## ASSIGNED TASK
Exact reproduction of all the data is required, with pictures excluded.

## DATASET RECORDS
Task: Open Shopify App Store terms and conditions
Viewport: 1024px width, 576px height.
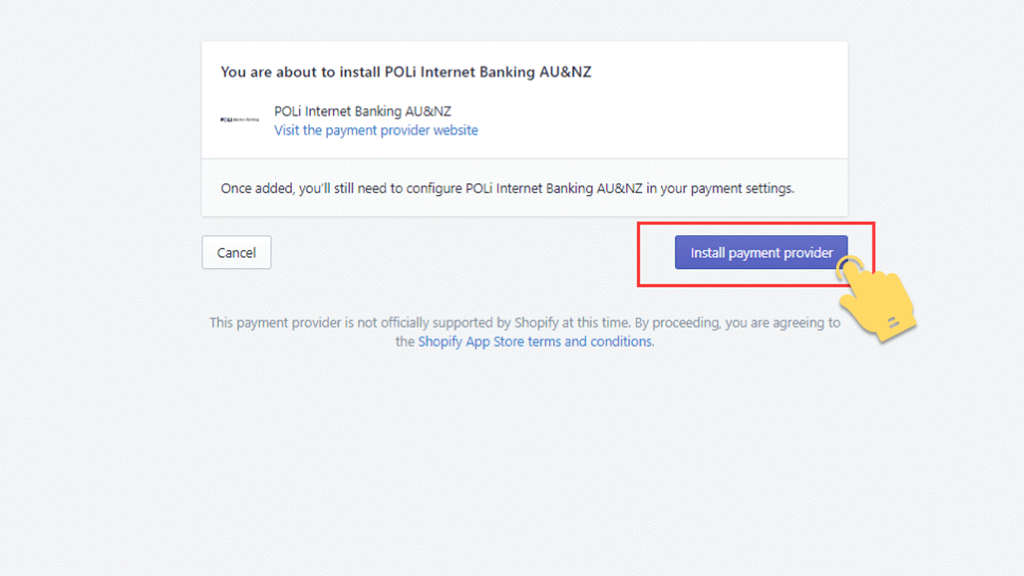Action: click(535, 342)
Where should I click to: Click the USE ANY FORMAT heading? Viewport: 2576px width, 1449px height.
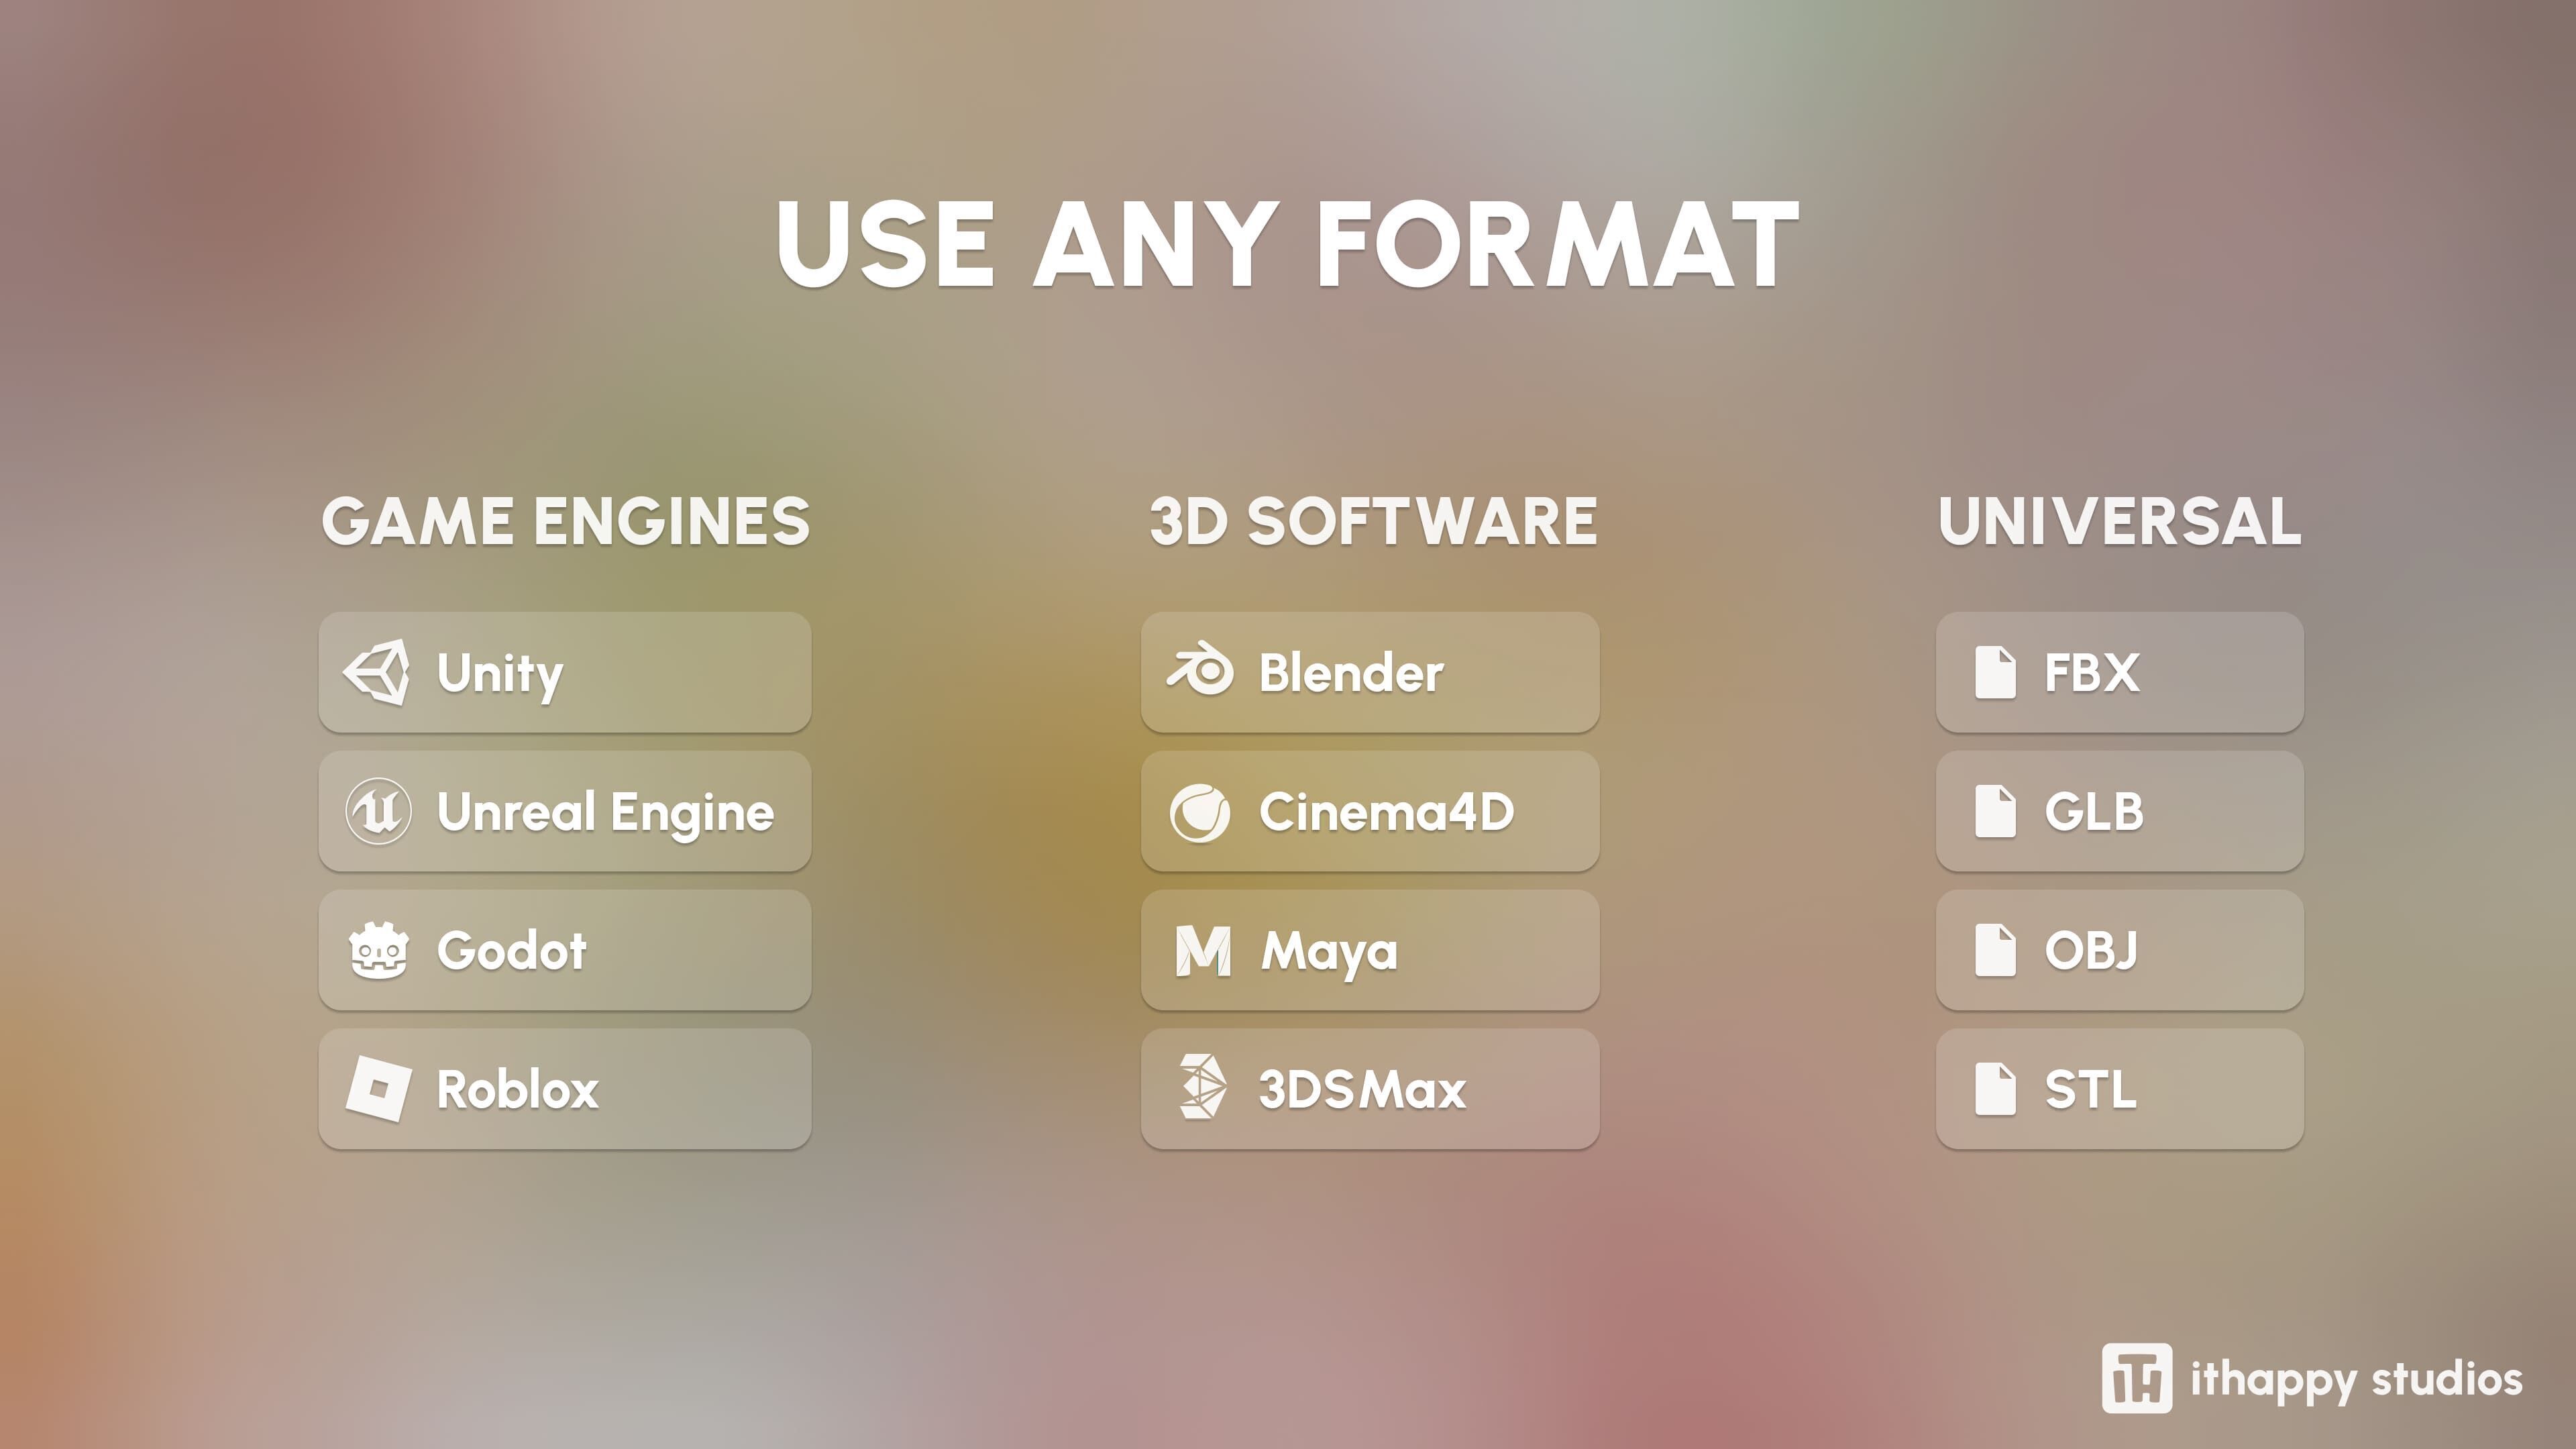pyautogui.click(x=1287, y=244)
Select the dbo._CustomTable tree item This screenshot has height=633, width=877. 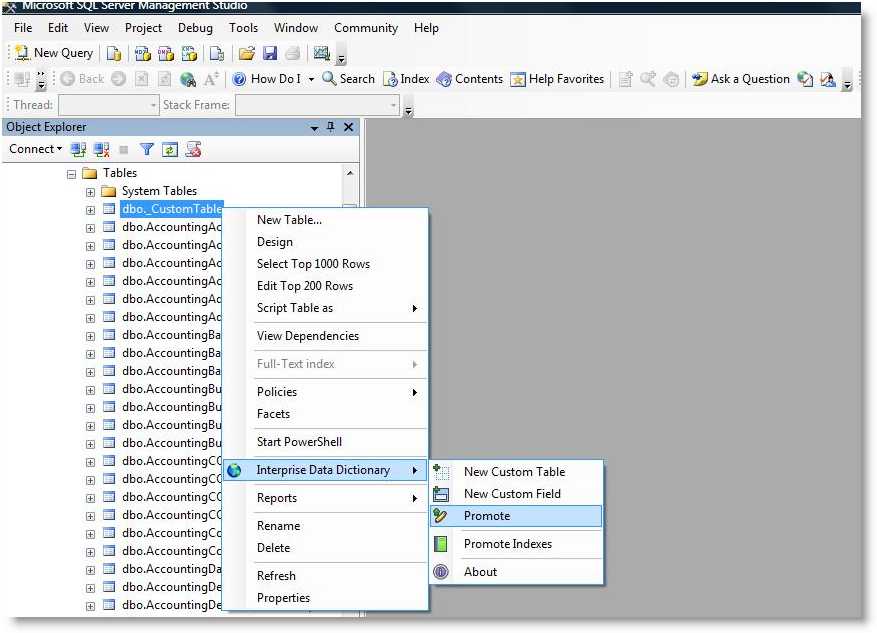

## YOUR RESPONSE
Task: Open Shopify App Store terms and conditions
Viewport: 1024px width, 576px height.
Action: click(535, 342)
Where should I click to: Click the USE ANY FORMAT heading? Viewport: 2576px width, 1449px height.
pyautogui.click(x=1287, y=244)
Select the dbo._CustomTable tree item This screenshot has height=633, width=877. 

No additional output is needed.